By Susie Linfield (University of Chicago)
Parul Sehgal, Bookforum, December 2010
The girl in the photograph wears her black hair tucked behind her ears. Her part is slightly crooked, and there is a small mole low on her throat, right above the top button of her blouse. She might be anywhere between five and ten years old. She’s been posed against a wall or a screen. Stripped of its context, this is a lovely but unremarkable portrait of a small, serious looking girl, an image that’s easy to look at and easy to forget.
But let’s restore the context and look again. Pol Pot liked to have his prisoners photographed. Like the fourteen thousand or so others imprisoned at Tuol Sleng, the Khmer Rouge’s “torture center,” this girl slept shackled to the floor or wall, was likely tortured, photographed, and eventually shot—or bludgeoned to death, if the price of ammunition was high that year.

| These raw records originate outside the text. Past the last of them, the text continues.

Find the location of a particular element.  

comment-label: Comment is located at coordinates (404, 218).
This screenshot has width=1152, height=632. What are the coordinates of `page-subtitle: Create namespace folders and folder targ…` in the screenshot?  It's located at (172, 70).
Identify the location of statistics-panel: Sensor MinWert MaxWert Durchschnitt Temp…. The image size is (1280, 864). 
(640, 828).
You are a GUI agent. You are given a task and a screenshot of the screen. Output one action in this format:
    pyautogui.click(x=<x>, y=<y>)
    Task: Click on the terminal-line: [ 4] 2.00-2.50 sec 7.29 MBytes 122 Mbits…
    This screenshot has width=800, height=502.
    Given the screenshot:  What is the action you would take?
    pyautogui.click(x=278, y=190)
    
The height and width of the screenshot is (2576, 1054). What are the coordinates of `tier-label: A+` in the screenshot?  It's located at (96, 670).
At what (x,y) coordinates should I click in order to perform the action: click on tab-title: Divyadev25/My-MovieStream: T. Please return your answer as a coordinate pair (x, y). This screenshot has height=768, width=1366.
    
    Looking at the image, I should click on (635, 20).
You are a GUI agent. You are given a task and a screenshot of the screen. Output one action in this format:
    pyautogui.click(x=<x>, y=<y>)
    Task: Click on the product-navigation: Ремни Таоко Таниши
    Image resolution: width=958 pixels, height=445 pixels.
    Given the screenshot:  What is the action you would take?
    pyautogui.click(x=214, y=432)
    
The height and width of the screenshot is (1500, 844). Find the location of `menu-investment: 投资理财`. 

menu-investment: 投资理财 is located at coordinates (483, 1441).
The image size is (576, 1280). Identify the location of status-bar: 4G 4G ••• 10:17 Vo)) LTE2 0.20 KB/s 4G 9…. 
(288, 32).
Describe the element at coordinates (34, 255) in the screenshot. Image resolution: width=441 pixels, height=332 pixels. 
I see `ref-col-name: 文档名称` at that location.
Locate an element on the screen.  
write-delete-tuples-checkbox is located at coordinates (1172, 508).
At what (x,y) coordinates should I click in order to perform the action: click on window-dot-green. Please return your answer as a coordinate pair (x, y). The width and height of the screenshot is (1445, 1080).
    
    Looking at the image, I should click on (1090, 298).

Is there a “right” way to respond—intellectually, emotionally, aesthetically—to such an image? Do we honor her by looking at her photograph or by refusing to? If we look, can we learn anything about how she lived and why she died? What if we can’t help but notice her beauty—or worse, the inadvertent beauty of the snapshot itself? What does that say about us—or photography? Are these considerations offensive: Do we have a right to make sophistries out of real suffering?